• Goal of the exercise
Copy exactly, and copy nothing else: the line that contains "This screenshot has width=1351, height=642." and all lines after it in the listing, without pictures.

• Data for analysis
********
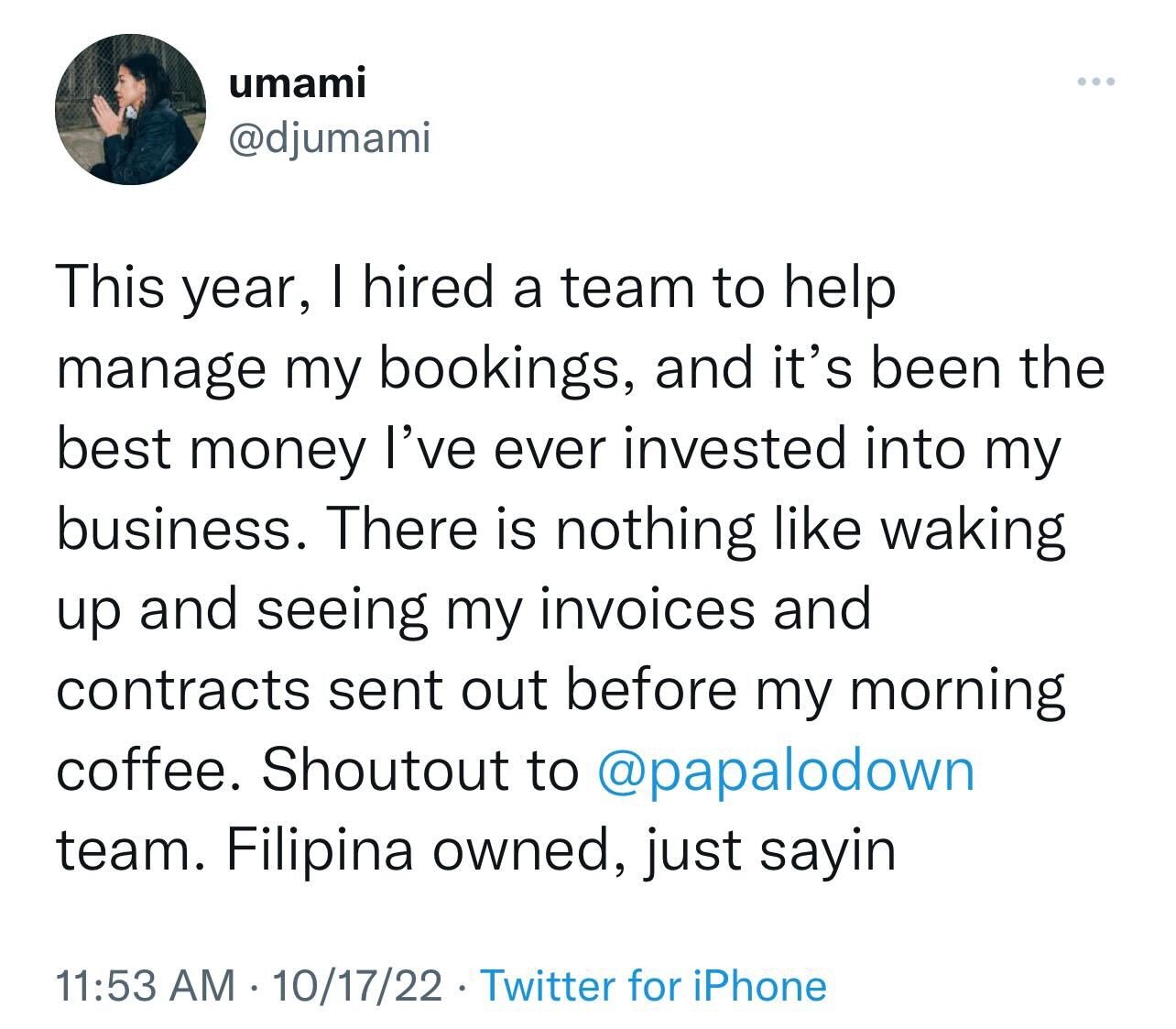Click the 10/17/22 tweet date
Screen dimensions: 1176x1029
click(357, 986)
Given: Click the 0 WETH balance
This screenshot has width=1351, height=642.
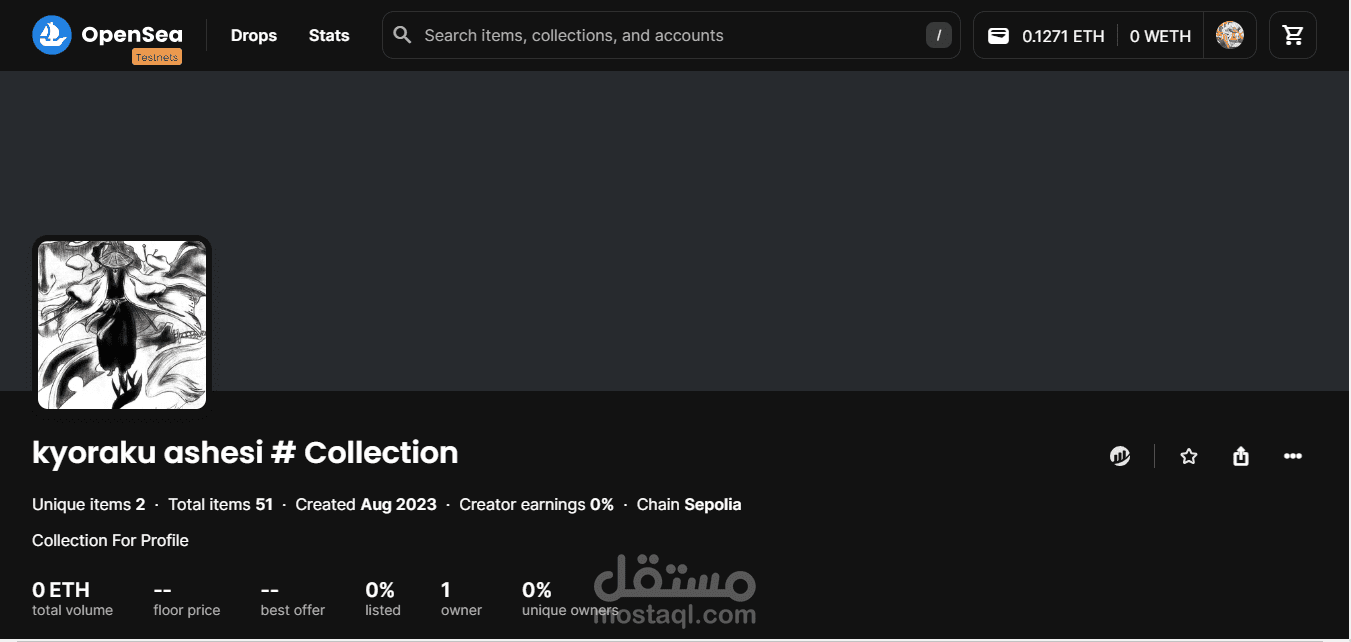Looking at the screenshot, I should coord(1160,36).
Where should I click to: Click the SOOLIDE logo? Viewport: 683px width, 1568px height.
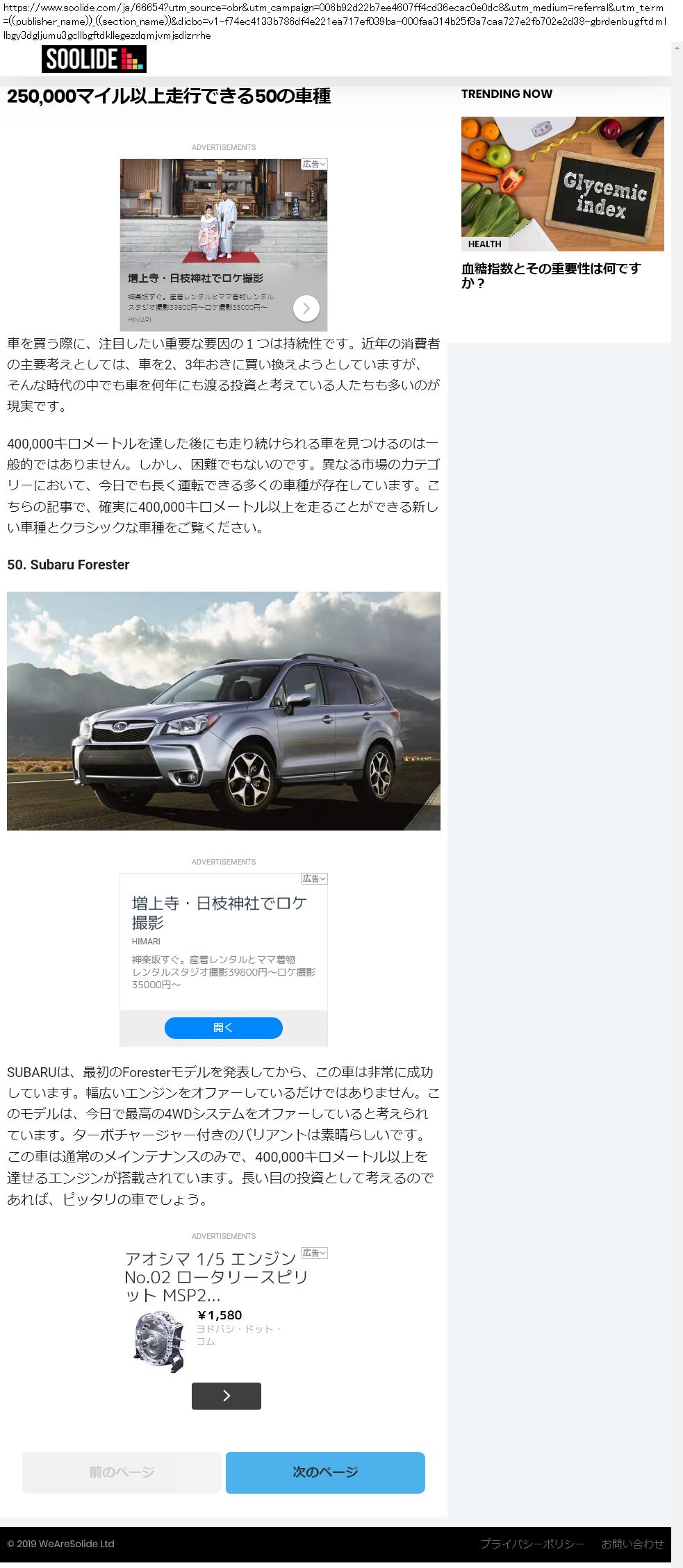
********
• Problem solution
This screenshot has width=1351, height=642.
Looking at the screenshot, I should coord(1160,36).
Where should I click to: Click the SOOLIDE logo? Viewport: 683px width, 1568px height.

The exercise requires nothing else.